Iona and Peter Opie pointed to the version published in Infant Institutes in 1797, which finished with the lines:

Then out went th' old woman to bespeak 'em a coffin,
And when she came back, she found 'em all a-loffeing.

The term "a-loffeing", they believe, was Shakespearean, suggesting that the rhyme is considerably older than the first printed versions. They then speculated that if this were true, it might have a folklore meaning and pointed to the connection between shoes and fertility, perhaps exemplified by casting a shoe after a bride as she leaves for her honeymoon, or tying shoes to the departing couple's car. Archaeologist Ralph Merifield has pointed out that in Lancashire it was the custom for females who wished to conceive to try on the shoes of a woman who had just given birth.
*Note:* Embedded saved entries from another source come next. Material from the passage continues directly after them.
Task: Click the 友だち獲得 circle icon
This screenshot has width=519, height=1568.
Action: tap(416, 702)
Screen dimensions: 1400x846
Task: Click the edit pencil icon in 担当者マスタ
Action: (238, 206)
Debates over the meaning of the rhyme have largely revolved around matching the old woman with historical figures, as Peter Opie observed "for little reason other than the size of their families". Candidates include Queen Caroline, the wife of King George II (1683–1760), who had eight children, and Elizabeth Vergoose of Boston, who had six children of her own and ten stepchildren. Some evidence suggests the rhyme refers to the wife of Feodor Vassilyev of Shuya, Russia, who reportedly birthed 69 children during her lifetime (1707 – c.1782).

Irish folklorist Tomás MacCormaic suggests that the rhyme is a celebration of the Land Goddess (Mother Nature) and is a play on the Old Irish word 'Sidhbhrog', which translates as 'Fairy House'. The Irish word for Fairies is 'Sidhe', while Brog' translates as both 'House' and 'Shoe'.

Albert Jack has proposed a political origin for the rhyme. George II was nicknamed the "old woman", because it was widely believed that Queen Caroline was the real power behind the throne. (Note: The idea that George II was dominated by his queen is expressed in this contemporary verse:

You may strut, dapper George,
But it will be in vain;
We all know it is Queen Caroline
Not you that reign.
) According to this explanation, the children are the Members of Parliament (MPs) that George was unable to control, the whip refers to the political office of that name – the MP whose role is to ensure that members of his party vote according to the party line – and the bed is the House of Commons, which MPs were required to attend daily. The phrase "gave them some broth without any bread" may refer to George's parsimony in the wake of the South Sea Bubble of 1721, and his attempts to restore his own and the country's finances.